- Opening Delimiter -

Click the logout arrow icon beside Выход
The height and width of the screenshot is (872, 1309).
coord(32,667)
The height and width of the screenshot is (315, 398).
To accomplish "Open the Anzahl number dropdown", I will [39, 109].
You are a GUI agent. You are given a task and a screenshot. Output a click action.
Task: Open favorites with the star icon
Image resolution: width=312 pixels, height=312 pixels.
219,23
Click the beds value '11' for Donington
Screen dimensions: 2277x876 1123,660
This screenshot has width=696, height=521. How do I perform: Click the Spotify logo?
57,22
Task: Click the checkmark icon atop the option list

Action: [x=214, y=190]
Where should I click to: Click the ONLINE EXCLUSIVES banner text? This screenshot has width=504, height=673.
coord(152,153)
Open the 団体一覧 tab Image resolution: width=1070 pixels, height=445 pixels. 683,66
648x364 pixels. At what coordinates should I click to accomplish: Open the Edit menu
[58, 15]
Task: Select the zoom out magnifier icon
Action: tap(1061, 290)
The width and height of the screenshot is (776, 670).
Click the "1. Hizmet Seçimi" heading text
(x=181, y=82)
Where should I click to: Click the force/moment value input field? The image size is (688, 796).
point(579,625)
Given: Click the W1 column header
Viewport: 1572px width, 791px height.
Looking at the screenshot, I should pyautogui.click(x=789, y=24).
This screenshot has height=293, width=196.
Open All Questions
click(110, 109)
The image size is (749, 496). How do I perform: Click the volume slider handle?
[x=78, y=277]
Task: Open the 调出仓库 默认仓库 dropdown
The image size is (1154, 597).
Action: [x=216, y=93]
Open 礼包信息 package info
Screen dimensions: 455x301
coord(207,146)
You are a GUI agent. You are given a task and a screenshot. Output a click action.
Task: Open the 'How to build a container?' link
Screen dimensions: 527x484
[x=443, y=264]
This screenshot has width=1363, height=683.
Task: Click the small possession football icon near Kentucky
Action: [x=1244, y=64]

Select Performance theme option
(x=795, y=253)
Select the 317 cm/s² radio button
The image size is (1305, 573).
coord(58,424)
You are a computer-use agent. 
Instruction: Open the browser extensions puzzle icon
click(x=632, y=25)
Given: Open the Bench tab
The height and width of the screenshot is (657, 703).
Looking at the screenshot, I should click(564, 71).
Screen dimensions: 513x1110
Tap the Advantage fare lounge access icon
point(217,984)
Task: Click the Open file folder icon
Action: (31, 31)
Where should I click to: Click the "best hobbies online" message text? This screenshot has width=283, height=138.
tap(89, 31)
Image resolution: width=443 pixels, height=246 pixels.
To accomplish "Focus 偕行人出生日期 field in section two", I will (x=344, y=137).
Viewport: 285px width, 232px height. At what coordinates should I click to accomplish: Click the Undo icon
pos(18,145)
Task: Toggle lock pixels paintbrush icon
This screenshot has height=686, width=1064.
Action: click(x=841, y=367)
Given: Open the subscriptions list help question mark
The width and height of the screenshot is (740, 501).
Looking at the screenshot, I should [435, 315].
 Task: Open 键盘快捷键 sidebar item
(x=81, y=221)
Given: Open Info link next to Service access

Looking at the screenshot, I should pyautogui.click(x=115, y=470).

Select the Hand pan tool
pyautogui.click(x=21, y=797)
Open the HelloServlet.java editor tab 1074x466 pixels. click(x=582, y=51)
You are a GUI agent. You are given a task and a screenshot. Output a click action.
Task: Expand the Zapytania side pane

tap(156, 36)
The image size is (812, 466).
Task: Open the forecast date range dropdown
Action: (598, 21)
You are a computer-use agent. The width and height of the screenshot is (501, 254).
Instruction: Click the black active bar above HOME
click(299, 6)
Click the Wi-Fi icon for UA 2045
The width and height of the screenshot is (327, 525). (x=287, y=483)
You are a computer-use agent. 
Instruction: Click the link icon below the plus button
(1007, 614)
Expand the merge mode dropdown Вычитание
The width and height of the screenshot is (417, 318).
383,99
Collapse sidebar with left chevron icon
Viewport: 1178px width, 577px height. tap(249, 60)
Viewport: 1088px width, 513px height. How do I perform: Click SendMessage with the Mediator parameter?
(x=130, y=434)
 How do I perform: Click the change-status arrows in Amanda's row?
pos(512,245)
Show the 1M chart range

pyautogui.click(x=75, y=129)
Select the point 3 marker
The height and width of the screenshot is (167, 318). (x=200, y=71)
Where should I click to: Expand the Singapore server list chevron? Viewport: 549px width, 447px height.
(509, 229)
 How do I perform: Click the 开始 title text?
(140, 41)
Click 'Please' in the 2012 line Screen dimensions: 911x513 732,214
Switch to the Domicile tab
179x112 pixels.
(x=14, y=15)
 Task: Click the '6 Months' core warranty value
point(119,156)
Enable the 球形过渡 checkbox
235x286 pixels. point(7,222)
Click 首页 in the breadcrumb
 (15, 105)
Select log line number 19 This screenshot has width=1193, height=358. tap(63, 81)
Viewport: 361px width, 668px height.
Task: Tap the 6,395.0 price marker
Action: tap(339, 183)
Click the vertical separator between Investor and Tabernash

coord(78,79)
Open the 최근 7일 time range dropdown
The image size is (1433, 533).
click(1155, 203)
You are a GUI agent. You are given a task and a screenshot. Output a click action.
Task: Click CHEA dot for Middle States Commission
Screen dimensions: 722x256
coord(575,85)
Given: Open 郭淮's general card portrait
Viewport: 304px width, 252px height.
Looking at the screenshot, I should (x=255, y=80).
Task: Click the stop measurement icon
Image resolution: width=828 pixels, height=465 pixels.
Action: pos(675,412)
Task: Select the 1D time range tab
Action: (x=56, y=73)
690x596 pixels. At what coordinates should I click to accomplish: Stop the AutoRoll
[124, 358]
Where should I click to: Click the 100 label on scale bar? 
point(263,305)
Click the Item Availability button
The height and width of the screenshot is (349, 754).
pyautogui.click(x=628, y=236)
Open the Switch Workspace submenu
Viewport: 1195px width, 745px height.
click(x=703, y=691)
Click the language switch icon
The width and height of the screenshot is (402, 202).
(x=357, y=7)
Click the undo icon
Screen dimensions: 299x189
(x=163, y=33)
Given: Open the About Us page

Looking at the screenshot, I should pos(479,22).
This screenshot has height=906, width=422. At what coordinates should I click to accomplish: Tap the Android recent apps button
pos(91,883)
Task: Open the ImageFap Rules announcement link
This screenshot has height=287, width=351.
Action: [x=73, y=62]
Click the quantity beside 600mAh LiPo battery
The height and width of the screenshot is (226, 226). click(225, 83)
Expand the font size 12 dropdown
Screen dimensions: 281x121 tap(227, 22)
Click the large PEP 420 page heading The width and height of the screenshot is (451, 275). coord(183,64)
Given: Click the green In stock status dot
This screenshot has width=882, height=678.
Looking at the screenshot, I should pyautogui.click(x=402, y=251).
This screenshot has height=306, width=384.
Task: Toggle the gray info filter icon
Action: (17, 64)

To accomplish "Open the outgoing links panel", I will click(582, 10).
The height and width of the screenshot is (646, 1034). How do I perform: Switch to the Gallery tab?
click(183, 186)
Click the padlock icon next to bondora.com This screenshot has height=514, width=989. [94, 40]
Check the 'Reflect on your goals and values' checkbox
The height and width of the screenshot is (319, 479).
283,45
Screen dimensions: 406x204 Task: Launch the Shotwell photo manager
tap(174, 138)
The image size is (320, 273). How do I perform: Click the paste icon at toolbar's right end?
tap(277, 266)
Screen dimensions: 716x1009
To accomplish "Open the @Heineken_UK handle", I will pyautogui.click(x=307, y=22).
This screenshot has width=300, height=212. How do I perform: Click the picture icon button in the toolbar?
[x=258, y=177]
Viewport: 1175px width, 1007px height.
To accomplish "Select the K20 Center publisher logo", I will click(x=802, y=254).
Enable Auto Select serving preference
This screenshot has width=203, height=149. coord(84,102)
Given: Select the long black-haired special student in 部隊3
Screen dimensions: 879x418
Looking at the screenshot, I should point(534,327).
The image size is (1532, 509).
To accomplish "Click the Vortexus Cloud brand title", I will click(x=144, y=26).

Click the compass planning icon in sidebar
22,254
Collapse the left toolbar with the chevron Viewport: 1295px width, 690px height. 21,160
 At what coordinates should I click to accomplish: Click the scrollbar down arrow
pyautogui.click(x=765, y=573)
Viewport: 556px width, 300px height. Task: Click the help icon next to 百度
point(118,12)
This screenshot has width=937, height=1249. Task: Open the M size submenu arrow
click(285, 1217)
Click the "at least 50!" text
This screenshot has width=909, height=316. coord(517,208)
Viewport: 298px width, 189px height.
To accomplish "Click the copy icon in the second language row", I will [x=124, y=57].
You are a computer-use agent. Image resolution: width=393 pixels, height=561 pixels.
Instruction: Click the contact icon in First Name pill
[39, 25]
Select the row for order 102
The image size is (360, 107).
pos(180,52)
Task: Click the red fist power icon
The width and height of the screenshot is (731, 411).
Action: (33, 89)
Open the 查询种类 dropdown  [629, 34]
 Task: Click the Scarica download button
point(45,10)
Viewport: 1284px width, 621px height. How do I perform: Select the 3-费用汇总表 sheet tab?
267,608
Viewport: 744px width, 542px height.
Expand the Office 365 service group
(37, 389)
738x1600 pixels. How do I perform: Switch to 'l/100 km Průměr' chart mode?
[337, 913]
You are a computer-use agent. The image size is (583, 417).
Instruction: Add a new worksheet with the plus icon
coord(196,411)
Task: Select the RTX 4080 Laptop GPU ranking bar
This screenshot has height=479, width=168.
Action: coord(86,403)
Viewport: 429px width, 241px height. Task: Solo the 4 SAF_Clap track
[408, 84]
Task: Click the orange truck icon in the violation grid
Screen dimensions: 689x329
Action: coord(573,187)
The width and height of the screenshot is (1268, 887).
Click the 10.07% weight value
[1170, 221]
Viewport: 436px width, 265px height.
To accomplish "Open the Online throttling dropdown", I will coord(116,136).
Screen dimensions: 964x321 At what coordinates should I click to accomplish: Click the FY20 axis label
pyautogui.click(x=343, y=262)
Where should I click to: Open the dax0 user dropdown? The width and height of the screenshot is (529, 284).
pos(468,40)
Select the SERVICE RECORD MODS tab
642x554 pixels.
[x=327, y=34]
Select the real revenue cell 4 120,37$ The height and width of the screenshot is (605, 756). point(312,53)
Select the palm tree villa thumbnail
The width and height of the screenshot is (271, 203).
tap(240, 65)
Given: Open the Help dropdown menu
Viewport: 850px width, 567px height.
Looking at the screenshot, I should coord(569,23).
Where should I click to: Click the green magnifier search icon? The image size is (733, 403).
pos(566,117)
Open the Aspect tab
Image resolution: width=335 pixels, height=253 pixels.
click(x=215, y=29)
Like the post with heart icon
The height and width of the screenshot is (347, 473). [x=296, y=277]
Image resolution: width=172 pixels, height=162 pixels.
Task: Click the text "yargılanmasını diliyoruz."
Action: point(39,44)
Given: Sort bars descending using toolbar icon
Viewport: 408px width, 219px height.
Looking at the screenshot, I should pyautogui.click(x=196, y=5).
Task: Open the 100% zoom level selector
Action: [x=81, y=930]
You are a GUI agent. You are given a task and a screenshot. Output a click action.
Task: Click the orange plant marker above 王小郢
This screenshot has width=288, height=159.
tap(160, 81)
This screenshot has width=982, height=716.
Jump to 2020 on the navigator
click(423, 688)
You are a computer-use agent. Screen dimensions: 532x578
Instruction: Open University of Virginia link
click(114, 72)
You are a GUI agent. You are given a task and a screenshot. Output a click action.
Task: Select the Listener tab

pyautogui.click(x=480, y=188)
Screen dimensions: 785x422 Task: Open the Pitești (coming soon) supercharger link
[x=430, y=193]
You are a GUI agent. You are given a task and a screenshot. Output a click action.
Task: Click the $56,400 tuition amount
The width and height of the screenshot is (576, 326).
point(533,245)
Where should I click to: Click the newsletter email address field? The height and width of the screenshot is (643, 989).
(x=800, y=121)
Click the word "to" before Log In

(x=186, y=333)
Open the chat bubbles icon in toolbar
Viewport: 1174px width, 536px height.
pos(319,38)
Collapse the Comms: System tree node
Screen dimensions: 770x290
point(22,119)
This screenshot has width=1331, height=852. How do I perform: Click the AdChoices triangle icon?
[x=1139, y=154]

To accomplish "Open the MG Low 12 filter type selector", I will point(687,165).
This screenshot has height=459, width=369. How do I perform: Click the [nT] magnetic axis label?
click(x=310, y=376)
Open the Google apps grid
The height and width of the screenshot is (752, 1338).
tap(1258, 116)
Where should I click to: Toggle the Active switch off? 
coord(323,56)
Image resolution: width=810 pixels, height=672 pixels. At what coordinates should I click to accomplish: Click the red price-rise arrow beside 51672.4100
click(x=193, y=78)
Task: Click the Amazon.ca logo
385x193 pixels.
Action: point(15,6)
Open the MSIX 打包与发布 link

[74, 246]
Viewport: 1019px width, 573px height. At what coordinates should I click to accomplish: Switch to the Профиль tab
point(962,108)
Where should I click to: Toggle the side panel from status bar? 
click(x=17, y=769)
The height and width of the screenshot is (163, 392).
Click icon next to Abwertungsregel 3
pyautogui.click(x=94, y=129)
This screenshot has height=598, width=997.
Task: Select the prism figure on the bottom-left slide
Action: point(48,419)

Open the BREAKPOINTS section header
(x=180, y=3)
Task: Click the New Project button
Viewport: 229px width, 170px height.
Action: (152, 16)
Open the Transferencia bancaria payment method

- Closing Delimiter -

§ Aim of the task: Going through the listing above, copy out every line that has the string "grid".

§ Problem solution:
Task: Click the orange truck icon in the violation grid
Open the Google apps grid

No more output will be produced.